Voor de ervaringen van zijn protagonist Adrian Ziegler heeft hij zich gebaseerd op de kinder- en jeugdjaren van Friedrich Zawrel, een overlevende van Spiegelgrund met wie hij lange persoonlijke gesprekken heeft gevoerd. Sem-Sandberg leidt de lezer zo methodisch naar het hart van de duisternis. De plek heeft niet als doel te genezen of te behandelen, maar om elke vorm van behandeling op te schorten, opdat de kinderen sneller zouden sterven. Het resultaat is onnoemelijk groot fysiek en psychisch lijden. In de slaapzaal geldt 's nachts het recht van de sterkste. Onophoudelijk wordt er gehuild, gejammerd en geweeklaagd zonder dat ooit een volwassene de kinderen komt troosten. Overdag is er niets te doen, vervelen de kinderen zich en dat reageren ze op elkaar af.  De verpleging - vaak mensen zonder enige opleiding - gedraagt zich ronduit sadistisch en onderwerpt de vogelvrij verklaarde kinderen aan onvoorstelbare wreedheden. De gedetailleerde uitbeelding van deze hel is huiveringwekkend. De lezer raakt als het ware opgesloten in een wereld van claustrofobische terreur waaruit ontsnappen onmogelijk is. De auteur brengt ook tal van andere kinderen én stafleden in beeld.

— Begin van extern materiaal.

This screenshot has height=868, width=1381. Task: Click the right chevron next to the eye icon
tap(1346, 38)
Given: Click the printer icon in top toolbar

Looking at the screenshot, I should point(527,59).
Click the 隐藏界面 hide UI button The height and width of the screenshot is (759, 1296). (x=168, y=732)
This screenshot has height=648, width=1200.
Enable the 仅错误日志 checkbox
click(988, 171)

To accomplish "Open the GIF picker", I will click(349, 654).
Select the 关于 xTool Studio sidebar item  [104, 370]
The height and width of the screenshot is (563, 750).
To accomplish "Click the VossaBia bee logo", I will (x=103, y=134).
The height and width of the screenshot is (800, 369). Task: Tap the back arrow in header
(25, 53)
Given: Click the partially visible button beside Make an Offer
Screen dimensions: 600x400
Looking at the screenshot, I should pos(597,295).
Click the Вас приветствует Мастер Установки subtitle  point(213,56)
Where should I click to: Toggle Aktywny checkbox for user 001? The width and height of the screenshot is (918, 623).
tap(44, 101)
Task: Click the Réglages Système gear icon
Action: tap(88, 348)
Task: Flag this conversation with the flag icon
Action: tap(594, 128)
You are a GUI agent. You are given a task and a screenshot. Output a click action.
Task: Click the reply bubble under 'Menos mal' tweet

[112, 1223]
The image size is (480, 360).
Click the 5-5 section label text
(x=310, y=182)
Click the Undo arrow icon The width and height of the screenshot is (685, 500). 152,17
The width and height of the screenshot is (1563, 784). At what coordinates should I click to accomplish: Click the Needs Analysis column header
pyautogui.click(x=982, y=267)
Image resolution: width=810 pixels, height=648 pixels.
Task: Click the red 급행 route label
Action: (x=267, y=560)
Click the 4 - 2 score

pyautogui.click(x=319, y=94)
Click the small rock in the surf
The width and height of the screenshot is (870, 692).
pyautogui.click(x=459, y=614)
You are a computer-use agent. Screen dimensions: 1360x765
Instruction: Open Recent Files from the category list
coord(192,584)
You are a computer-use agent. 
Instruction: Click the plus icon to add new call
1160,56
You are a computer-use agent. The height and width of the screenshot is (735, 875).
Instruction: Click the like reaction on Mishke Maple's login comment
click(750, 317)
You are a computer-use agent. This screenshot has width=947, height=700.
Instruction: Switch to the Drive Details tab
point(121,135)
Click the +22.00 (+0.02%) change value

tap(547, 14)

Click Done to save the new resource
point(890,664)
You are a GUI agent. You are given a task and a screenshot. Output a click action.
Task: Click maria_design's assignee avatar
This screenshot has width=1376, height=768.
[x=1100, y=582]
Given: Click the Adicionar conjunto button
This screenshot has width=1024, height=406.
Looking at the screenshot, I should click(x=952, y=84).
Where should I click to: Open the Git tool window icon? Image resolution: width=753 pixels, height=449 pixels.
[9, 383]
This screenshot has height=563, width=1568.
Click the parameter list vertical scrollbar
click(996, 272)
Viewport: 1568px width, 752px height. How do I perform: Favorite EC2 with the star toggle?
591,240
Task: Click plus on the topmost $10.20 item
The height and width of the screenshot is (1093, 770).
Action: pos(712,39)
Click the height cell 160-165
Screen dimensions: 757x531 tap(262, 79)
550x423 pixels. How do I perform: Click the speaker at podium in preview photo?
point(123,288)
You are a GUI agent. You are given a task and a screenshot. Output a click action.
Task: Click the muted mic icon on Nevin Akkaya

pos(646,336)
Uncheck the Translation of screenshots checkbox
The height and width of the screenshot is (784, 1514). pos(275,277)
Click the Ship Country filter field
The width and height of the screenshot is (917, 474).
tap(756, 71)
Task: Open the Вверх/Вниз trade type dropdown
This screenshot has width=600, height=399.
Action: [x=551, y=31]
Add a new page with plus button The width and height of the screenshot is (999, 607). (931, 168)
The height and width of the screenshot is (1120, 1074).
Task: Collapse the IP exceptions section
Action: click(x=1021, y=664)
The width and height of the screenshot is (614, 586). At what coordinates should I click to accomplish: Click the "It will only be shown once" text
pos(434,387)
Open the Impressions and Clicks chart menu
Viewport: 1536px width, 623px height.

Zo volgt de schrijver de verpleegkundige Anna Katchenka van nabij. Bij haar sollicitatie schrikt ze nog heftig wanneer de dienstdoende arts haar uitlegt hoe het er in de kliniek aan toegaat: de beslissing tot individuele 'behandeling' - lees: euthanasie - wordt in Berlijn genomen, de uitvoering gebeurt in Spiegelgrund. Uit angst voor dokter Jankelius' ijskoude blik op het moment dat hij dit meedeelt, begraaft ze zo snel mogelijk haar twijfels en gaat aan de slag. Ze klampt zich vast aan begrippen als 'ijver' en 'plichtsbewustzijn' om maar niet te hoeven nadenken. Eenmaal aan het werk, ontpopt deze verpleegster zich tot iemand die kalm en gevoelloos bevelen uitvoert en kinderen genadeloos dodelijke injecties geeft. Het is een onzeker en angstig personage dat goed gedijt in de strakke hiërarchie van het systeem. Herhaaldelijk laat de schrijver een van de dokters de racistische ideologie uit de doeken doen. In de loop van het boek zien we meerdere kinderen naakt poseren tijdens een hoorcollege, waarbij wordt gewezen op hun 'verdachte' schedelgrootte, haarlijn of neus. Hartverscheurend zijn ook de moeders die dag na dag aan de poorten komen vragen naar hun kinderen. Hun smeekbedes om hun kinderen weer naar huis te mogen meenemen, stuiten op regelrechte hoon van de staf. Vaak mogen de moeders hun kinderen niet eens zien. Soms zijn de kinderen al weken overleden als de ouders daarvan bericht krijgen in de vorm van een standaardbrief die meldt dat ze aan een longontsteking zijn bezweken.

De kinderen van Spiegelgrund is moeilijk onder te brengen in een genre. Net als zijn vorige roman, De onzaligen van Lodz, die het leven in het getto van Lodz beschreef, is ook Sem-Sandbergs nieuwe boek sterk gedocumenteerd. Maar tegelijk heeft de schrijver de feiten ingekleurd, om zo de onmondige slachtoffers van de geschiedenis een stem te geven. In die opzet is hij briljant geslaagd. Hij verbeeldt de droevige levens van kinderen die omwille van hun afkomst of gezondheidstoestand al bij voorbaat verdoemd waren. Sem-Sandbergs gedetailleerde verslag van het leven in deze gesloten nazistische microkosmos is een huiveringwekkend monument.’